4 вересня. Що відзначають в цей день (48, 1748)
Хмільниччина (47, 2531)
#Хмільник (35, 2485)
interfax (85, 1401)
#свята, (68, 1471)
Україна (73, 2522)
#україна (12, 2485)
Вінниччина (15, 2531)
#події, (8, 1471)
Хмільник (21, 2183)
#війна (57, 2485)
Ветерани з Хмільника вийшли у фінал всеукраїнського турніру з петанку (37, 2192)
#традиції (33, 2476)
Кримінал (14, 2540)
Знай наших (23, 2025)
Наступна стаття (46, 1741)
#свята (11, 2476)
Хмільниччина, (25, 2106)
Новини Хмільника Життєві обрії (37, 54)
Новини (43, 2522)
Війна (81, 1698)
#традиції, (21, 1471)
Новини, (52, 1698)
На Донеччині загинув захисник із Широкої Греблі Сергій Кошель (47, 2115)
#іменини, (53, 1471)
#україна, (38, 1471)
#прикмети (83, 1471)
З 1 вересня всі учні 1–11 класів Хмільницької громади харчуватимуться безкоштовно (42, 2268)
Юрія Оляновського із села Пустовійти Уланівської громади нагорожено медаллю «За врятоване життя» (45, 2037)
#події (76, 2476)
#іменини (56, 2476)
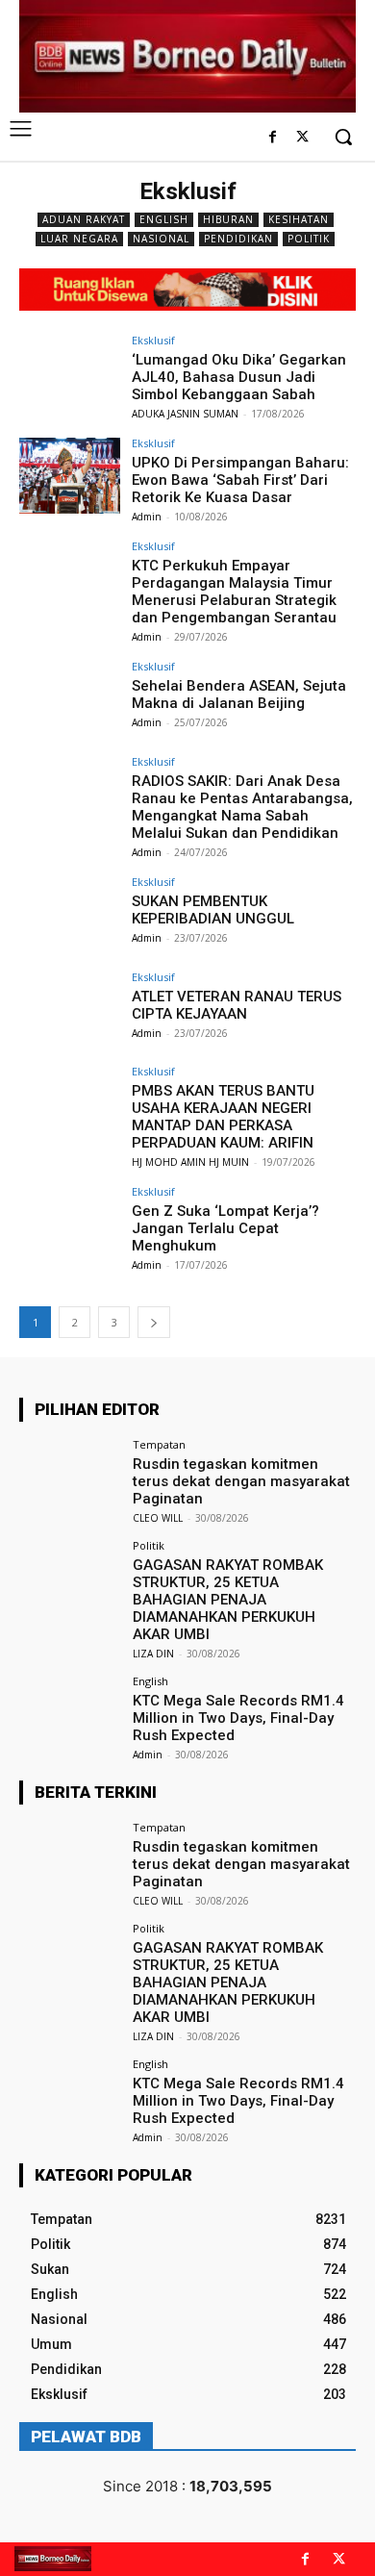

__________

Output the span from the line with "Хмільниччина (47, 2531)" through the last line of the data, inclusive and exact, and omit every picture.

■ **Task solution**
Хмільниччина (47, 2531)
#Хмільник (35, 2485)
interfax (85, 1401)
#свята, (68, 1471)
Україна (73, 2522)
#україна (12, 2485)
Вінниччина (15, 2531)
#події, (8, 1471)
Хмільник (21, 2183)
#війна (57, 2485)
Ветерани з Хмільника вийшли у фінал всеукраїнського турніру з петанку (37, 2192)
#традиції (33, 2476)
Кримінал (14, 2540)
Знай наших (23, 2025)
Наступна стаття (46, 1741)
#свята (11, 2476)
Хмільниччина, (25, 2106)
Новини Хмільника Життєві обрії (37, 54)
Новини (43, 2522)
Війна (81, 1698)
#традиції, (21, 1471)
Новини, (52, 1698)
На Донеччині загинув захисник із Широкої Греблі Сергій Кошель (47, 2115)
#іменини, (53, 1471)
#україна, (38, 1471)
#прикмети (83, 1471)
З 1 вересня всі учні 1–11 класів Хмільницької громади харчуватимуться безкоштовно (42, 2268)
Юрія Оляновського із села Пустовійти Уланівської громади нагорожено медаллю «За врятоване життя» (45, 2037)
#події (76, 2476)
#іменини (56, 2476)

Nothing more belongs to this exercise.